Ten Meets Gary Card, The Art World’s Toy Boy

Gary Card, 43, is a big kid. Aside from the fact that he looks not a day older than 21, the eternally twinky artist and set designer also lives and works within his very own toytown – a poky studio in Hackney filled to the brim with everything from gargoyle sculptures and cartoon paintings to a recent overhead installation from Dover Street Market’s sample sale.

Often, his commissions for clients end up in a skip, which is both a shame and a necessity. There simply isn’t space for two decades’ worth of masking tape, plywood, chewing gum, hair gel and whatever else the Poole-born, Bournemouth-raised polymath has melded together for a brand.

Gary Card in his studio; photography by TARAN WILKHU

It’s a bright Monday lunchtime in May when I meet Card at his studio. He’s wearing baggy green corduroys, an intarsia cardigan by Japanese label Kapital, a dark-mauve striped T-shirt by Brain Dead and a pair of Asics. The tee is crucial: Card is obsessed with the colour purple, a fact that many have falsely attributed to his love for Prince. (The truth: as a child, Card was so fascinated by his grandmother’s purple carpet that his parents installed one in his bedroom.) With floppy, platinum-blond hair, thick-rimmed glasses and a tattoo of his self-created mascot character, Smudge, on his forearm, the designer looks akin to a young David Hockney. In fact, for AnOther Man’s SS08 issue, he was shot as the Bradford-born painter.

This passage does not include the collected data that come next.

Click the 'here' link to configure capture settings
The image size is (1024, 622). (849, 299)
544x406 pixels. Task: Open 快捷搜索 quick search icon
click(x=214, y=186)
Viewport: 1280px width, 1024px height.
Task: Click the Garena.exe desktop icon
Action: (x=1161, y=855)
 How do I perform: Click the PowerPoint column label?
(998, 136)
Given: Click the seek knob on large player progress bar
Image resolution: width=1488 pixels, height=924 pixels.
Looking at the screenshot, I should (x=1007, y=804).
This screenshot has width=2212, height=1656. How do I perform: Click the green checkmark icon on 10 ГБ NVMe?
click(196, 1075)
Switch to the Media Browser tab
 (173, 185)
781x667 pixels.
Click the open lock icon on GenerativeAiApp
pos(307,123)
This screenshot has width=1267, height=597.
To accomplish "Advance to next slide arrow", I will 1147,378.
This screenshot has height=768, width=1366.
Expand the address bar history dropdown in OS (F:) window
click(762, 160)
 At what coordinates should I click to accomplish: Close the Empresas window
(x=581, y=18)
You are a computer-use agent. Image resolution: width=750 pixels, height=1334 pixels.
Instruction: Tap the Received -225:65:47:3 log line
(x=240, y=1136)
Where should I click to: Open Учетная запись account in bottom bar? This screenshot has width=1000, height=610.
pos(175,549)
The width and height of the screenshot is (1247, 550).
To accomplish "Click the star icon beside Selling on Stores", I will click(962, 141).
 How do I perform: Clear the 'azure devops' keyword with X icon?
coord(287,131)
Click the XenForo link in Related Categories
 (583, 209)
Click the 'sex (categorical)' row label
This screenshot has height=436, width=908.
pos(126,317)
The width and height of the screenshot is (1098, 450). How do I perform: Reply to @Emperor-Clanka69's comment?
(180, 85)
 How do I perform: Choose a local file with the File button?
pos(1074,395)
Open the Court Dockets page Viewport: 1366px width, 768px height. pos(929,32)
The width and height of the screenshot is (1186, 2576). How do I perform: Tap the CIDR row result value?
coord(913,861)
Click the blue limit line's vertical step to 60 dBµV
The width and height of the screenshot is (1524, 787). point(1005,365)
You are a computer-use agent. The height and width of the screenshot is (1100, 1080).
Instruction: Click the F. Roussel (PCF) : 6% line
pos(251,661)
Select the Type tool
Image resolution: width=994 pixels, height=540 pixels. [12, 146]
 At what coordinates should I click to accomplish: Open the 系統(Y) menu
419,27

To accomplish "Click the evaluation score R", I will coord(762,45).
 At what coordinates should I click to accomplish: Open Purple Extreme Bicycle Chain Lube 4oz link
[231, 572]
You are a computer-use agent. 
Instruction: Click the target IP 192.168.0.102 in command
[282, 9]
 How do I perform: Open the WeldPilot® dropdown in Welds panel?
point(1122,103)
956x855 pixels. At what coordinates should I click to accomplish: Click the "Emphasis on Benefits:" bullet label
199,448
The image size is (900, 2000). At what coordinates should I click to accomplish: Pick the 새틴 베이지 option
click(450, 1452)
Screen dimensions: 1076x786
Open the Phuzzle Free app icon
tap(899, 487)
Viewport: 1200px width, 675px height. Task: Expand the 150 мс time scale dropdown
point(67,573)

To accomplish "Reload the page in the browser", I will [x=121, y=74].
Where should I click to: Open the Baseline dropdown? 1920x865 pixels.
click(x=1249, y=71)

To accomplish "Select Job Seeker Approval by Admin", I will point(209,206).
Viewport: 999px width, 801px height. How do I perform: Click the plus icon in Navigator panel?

figurative sculpture from Card’s ‘Homunculus’ series, 2022

As Card speaks, he gesticulates generously, piecing together a journey that has made him something of an “elder statesman” – his words, not mine – in fashion. It’s an industry joke that his last name is a titular explanation of his day job. Indeed, the scenes, backdrops and creations he puts together for labels are often made almost entirely of cardboard. Despite a résumé of gigs spanning Dior, Louis Vuitton, early JW Anderson, Nike and Adidas, not to mention a growing art-world presence, Card comes across as refreshingly easy-going and has built his career without the benefits of nepotism. A West Country tinge in his voice is a tell of his humble seaside beginnings.

from left: ‘Cab Trap’, 2022 and set design for Louis Vuitton men’s SS21 campaign, ‘Message in a Bottle’, photographed by Tim Walker, styled by Ib Kamara

As a gay geek living far from the capital, he hated school, seeking solace in television and comics. Then, his dream was to make toys. Sitting opposite me in a bright orange, fold-out chair, he says, “I’ve always joked that becoming a set designer was like making massive toys. I made my dream come true in that respect.” Having spent plenty of time on building sites as a kid with his late father – a builder by trade – Card has tactile instincts that go way back. His mother, who works as a cleaner, still lives in Bournemouth, while Card, after years in East London, now resides south of the river.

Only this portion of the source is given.